平凡社 世界大百科事典

ドーバー海峡

イギリス南東岸とフランス北岸の間の海峡。フランスではカレー海峡Pas de Calaisと呼ばれ,古称はガリア海峡Fretum Gallicum。イギリスのダンジネス岬からフランスのグリ・ネ岬までを南限,またイギリスのノース・フォアランドからフランスのカレーまでを北限とし,イギリス海峡と北海を結ぶ。幅30~40km,水深35~55mであるが,中央の浅瀬により二つの海域に区分される。かつての河谷が後氷期の海進によって沈水して形成された。1588年にはイギリスとスペイン無敵艦隊との海戦,第2次世界大戦では連合軍のダンケルク撤退など歴史上の舞台となった。イギリス側にはドーバー,フォークストン,フランス側にはカレー,ブーローニュ・シュル・メールなどの港湾都市があり,連絡港として機能している。
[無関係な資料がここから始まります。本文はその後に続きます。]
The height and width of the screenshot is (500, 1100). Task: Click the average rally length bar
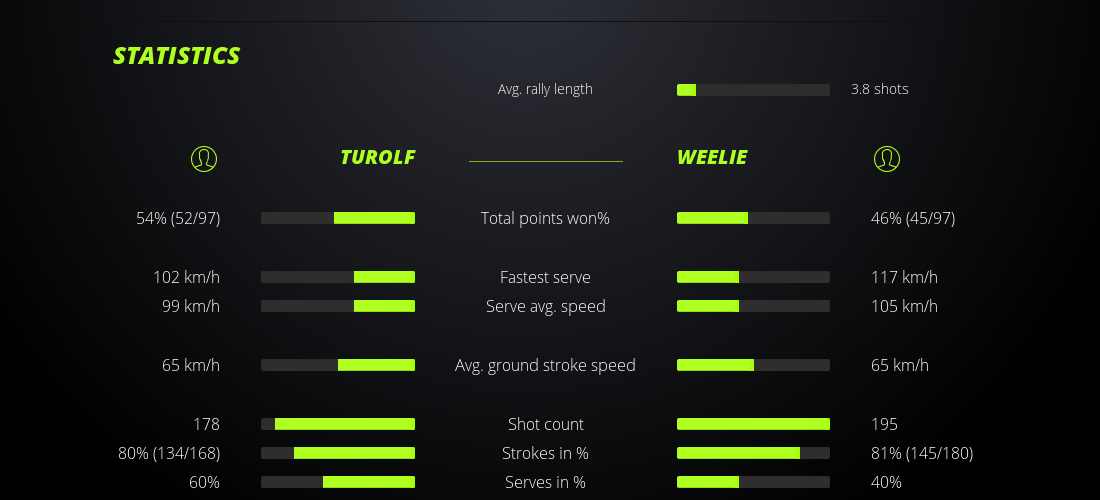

海峡横断水泳は1875年のキャプテン・ウェッブMatthew Webb(1848-83)が最初である。また1856年以来たびたび海底トンネル計画が論議されたが,1984年の〈海峡トンネル協定〉にもとづき,民営方式で87年鉄道専用の〈ユーロトンネル〉の本格的工事に着工した。カレーとフォークストンを結ぶ全長50.5km(海底部分37.9km)が94年5月全面開通し,同年11月パリ~ロンドン間を約3時間で結ぶ直行特急ユーロスターの営業運転が始まった。